EXERCISE BRIEF: Please return the listing below verbatim, with every line kept word for word from start to finish.

* Start *

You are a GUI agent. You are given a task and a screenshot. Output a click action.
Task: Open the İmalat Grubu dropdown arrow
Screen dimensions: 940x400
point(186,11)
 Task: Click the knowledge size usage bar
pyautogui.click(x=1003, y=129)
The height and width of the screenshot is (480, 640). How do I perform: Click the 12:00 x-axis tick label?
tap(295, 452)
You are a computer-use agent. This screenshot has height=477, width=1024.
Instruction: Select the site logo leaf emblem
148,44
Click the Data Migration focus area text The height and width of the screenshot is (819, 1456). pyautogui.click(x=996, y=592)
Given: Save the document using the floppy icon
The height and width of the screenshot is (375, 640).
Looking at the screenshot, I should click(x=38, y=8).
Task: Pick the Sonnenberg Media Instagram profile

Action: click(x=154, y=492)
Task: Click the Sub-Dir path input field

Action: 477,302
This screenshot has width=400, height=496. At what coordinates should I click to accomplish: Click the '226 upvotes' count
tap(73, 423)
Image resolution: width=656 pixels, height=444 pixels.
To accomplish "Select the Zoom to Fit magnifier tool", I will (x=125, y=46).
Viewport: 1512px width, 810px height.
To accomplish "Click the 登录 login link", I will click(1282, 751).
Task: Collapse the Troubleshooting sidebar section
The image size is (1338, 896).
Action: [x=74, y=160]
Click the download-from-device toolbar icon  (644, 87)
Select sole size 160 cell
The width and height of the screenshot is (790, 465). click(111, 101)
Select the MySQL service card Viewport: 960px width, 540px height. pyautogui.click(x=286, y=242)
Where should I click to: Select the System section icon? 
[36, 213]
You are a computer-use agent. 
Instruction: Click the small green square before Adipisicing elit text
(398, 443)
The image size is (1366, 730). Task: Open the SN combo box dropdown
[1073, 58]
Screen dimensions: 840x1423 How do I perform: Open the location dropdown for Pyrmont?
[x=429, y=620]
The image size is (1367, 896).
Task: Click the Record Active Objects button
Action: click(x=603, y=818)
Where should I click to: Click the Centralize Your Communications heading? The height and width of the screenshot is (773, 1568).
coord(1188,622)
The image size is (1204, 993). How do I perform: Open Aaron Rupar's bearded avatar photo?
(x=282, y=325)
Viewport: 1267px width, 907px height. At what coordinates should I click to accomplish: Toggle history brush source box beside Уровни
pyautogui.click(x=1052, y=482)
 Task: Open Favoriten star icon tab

* End *

TASK RESPONSE:
You are a GUI agent. You are given a task and a screenshot. Output a click action.
Task: Open the İmalat Grubu dropdown arrow
Screen dimensions: 940x400
point(186,11)
 Task: Click the knowledge size usage bar
pyautogui.click(x=1003, y=129)
The height and width of the screenshot is (480, 640). How do I perform: Click the 12:00 x-axis tick label?
tap(295, 452)
You are a computer-use agent. This screenshot has height=477, width=1024.
Instruction: Select the site logo leaf emblem
148,44
Click the Data Migration focus area text The height and width of the screenshot is (819, 1456). pyautogui.click(x=996, y=592)
Given: Save the document using the floppy icon
The height and width of the screenshot is (375, 640).
Looking at the screenshot, I should click(x=38, y=8).
Task: Pick the Sonnenberg Media Instagram profile

Action: click(x=154, y=492)
Task: Click the Sub-Dir path input field

Action: 477,302
This screenshot has width=400, height=496. At what coordinates should I click to accomplish: Click the '226 upvotes' count
tap(73, 423)
Image resolution: width=656 pixels, height=444 pixels.
To accomplish "Select the Zoom to Fit magnifier tool", I will (x=125, y=46).
Viewport: 1512px width, 810px height.
To accomplish "Click the 登录 login link", I will click(1282, 751).
Task: Collapse the Troubleshooting sidebar section
The image size is (1338, 896).
Action: [x=74, y=160]
Click the download-from-device toolbar icon  (644, 87)
Select sole size 160 cell
The width and height of the screenshot is (790, 465). click(111, 101)
Select the MySQL service card Viewport: 960px width, 540px height. pyautogui.click(x=286, y=242)
Where should I click to: Select the System section icon? 
[36, 213]
You are a computer-use agent. 
Instruction: Click the small green square before Adipisicing elit text
(398, 443)
The image size is (1366, 730). Task: Open the SN combo box dropdown
[1073, 58]
Screen dimensions: 840x1423 How do I perform: Open the location dropdown for Pyrmont?
[x=429, y=620]
The image size is (1367, 896).
Task: Click the Record Active Objects button
Action: click(x=603, y=818)
Where should I click to: Click the Centralize Your Communications heading? The height and width of the screenshot is (773, 1568).
coord(1188,622)
The image size is (1204, 993). How do I perform: Open Aaron Rupar's bearded avatar photo?
(x=282, y=325)
Viewport: 1267px width, 907px height. At what coordinates should I click to accomplish: Toggle history brush source box beside Уровни
pyautogui.click(x=1052, y=482)
 Task: Open Favoriten star icon tab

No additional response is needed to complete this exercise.